The experiment has the following parts.

●     First, you have to show a symbol in the LED matrix. The symbol will be assigned by the lab teachers. This is the static mode.

●     Second, you will left/right/up/down rotate the symbol. The direction will be assigned by the lab teachers. This is the rotating mode.

●     If the button is pushed, you have to toggle between static mode and rotate mode. You have to use Interrupt for that. The interrupt specs will be assigned by the lab teachers.

Your Specification: MC Experiment 2 - Individual Spec

You can connect the LED matrix to any of the ports of your choice.

LED Matrix Basics:

There are 8 pins in total to select which LED(s) we want to light up. 8 of the pins are used to select the row(s), while the remaining 8 pins are used to select the column(s) (The notion of row and columns are only artificial and depends on the way we consider the orientation of the LED matrix. Rotating the matrix by 90 degrees will alter the orientation. We will be using the default orientation of the Proteus).

Fig. 2: 8x8 LED matrix display and its internal structure

 Let’s say, columns pins are C1-C8 and row pins are R1-R8. Let’s name 64 LEDs as LED(row,column), e.g. LED(1,1)-LED(8,8).

If you want to light up LED(1,1), you have to connect C1 to HIGH and R1 to LOW.

 Let’s connect all pins to LOGICSTATEs and see some examples.

If you want to light up the first column, set C1 to HIGH and all of R1-R8 to LOW.

 Similarly, if you want to light up column 7, set C7 to HIGH and R1-R8 to LOW.

 If you set C7 to HIGH, R1-R2 to LOW, R3-R6 to HIGH and R7-R8 to LOW, you will get this. Only LED(1,7), LED(2,7), LED(7,7) and LED (8,7) is on.

Showing a symbol in dot matrix:

Typically multiplexing is used to display arbitrary patterns with led matrices. Multiplexing is sometimes also called scanning. In column multiplexing, it scans columns (usually from left to right) and turns on the selected LEDs only in one row at a time following these steps:

●     Turn on only the leftmost column (i.e., set HIGH)
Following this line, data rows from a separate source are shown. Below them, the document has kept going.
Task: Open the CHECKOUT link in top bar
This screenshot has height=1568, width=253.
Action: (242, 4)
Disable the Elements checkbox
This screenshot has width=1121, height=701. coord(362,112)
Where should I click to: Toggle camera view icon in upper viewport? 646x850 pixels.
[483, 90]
●     Turn on the necessary rows of the leftmost column by setting the corresponding row pins to LOW. This lights up the selected LEDs in the leftmost column. ● Do steps 1 and 2 one by one for all columns and keep repeating.

If you do this slowly, you would see the LED rows turning on one after another. However, if it is done fast enough, the human eye will see the whole pattern together. This phenomenon is called persistence of vision.
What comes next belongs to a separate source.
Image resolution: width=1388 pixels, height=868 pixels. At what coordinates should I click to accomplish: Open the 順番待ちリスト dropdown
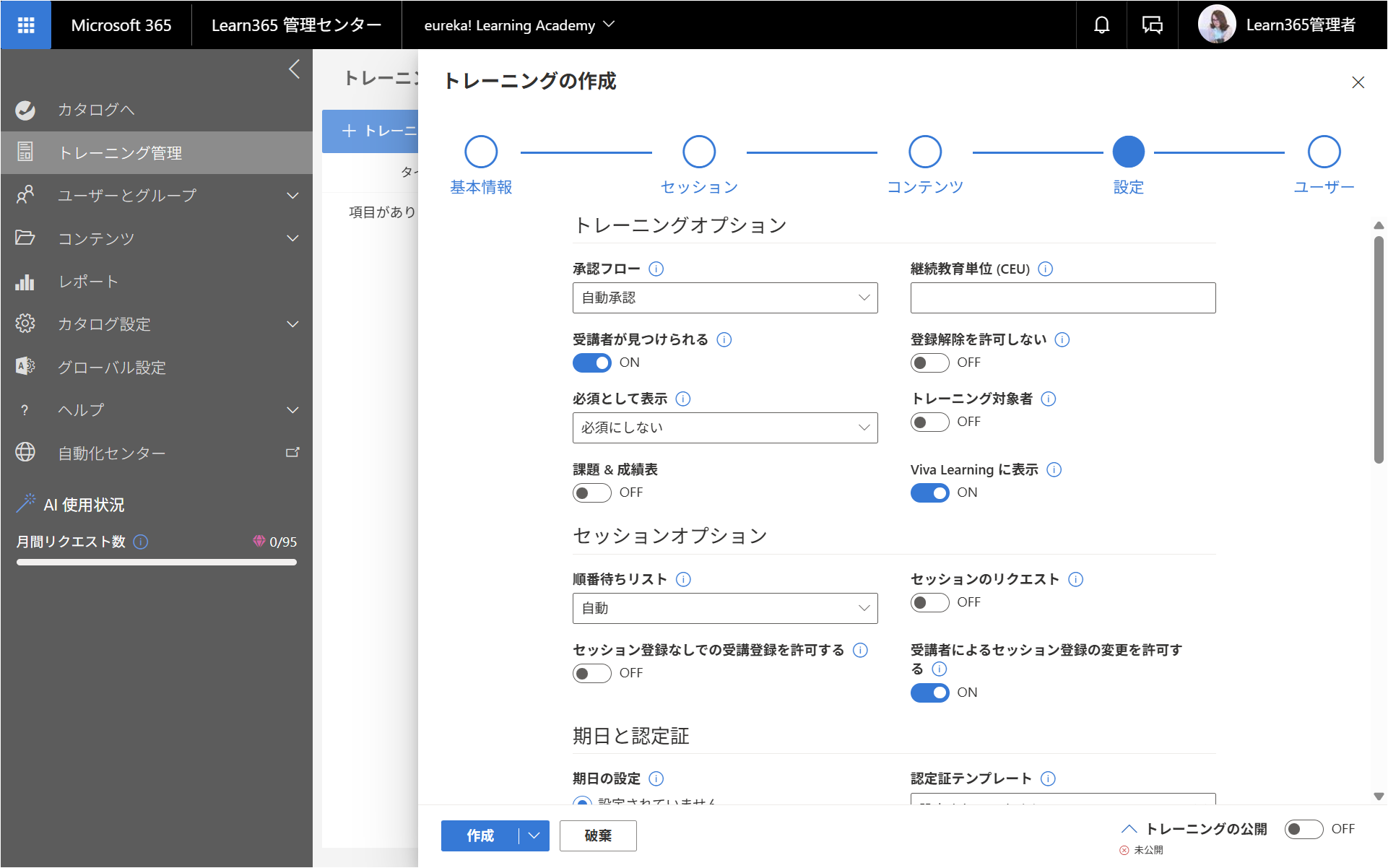[x=725, y=608]
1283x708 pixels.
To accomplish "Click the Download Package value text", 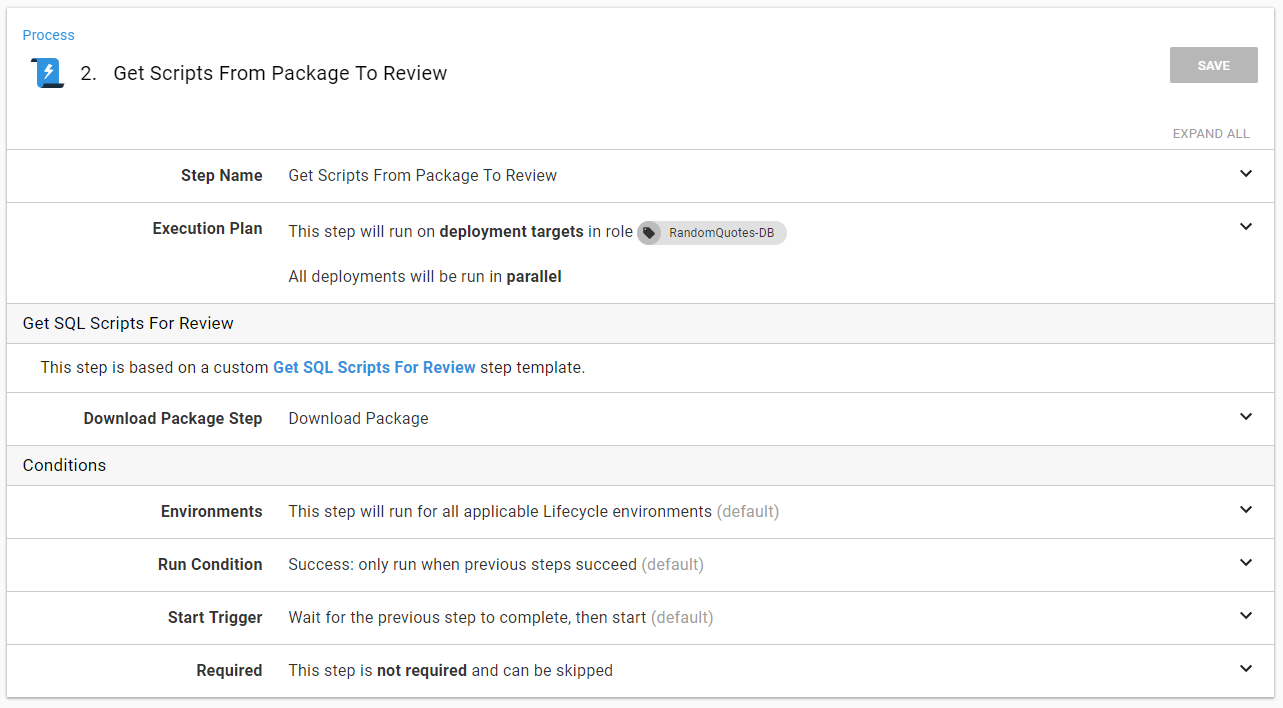I will click(x=358, y=419).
The amount of time you light up one row, before lighting up the next one is very crucial for the symbol to be displayed properly. Usually you will light up one row and then create a delay. After the delay is over you will light up the next row. If this delay is too long, one will see the rows being lit up one after another and the illusion of displaying the whole symbol at once will not work. On the other hand, if the delay is very small, the LEDs will not get enough time to glow fully. Hence, the symbol will look less bright. In the experiment you will have to find a near optimal delay on trial and error basis, so that the symbol is displayed bright and clear.

Why multiplexing:

●     There are 64 bicolor LEDs in a dot matrix, without multiplexing we would have needed 64 different pins to operate a single dot matrix! Using multiplexing technique we can still operate it with only 16 pins.
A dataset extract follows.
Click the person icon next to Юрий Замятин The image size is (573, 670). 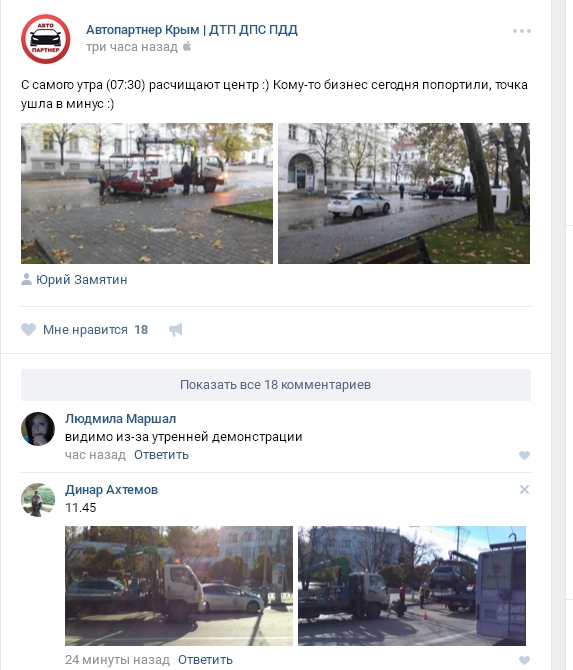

●     Also, without multiplexing, we would have to turn on all the necessary LEDs together. That would have consumed a lot more energy. In multiplexing, we are only turning on at most 8 LEDs at a time.

Example:

Say, you want to show the following pattern,

You have to start from the leftmost column. Then for each column turn on the necessary LEDs by setting corresponding row pins to LOW.

Rotate a Symbol:

Show a symbol for some time (say, 100 ms). Then according to the direction assigned to you, rotate the symbol. After each button press you have to toggle between static mode and rotating mode. Here’s a demo of what we expect. MC Experiment 2 - LED Matrix

Demo.mkv . This one displays ‘A’ and rotates to the right.

Procedure:

1.   In Proteus, connect the LED matrix to the ATmega32.

2.   Write a C program to implement, static display, rotating display and mode change by button press.

You have to keep the matrix in the default orientation. In the real world, you are absolutely allowed to orient the matrix to your preferences to make your code easier.

However, we are imposing the default orientation just to test your understanding.

Miscellaneous:

●     Further details on working with LED matrices: How Does Led Matrix Work?

●     Some pins of PORTC can not be used for I/O directly. First the  JTAG has to be turned off.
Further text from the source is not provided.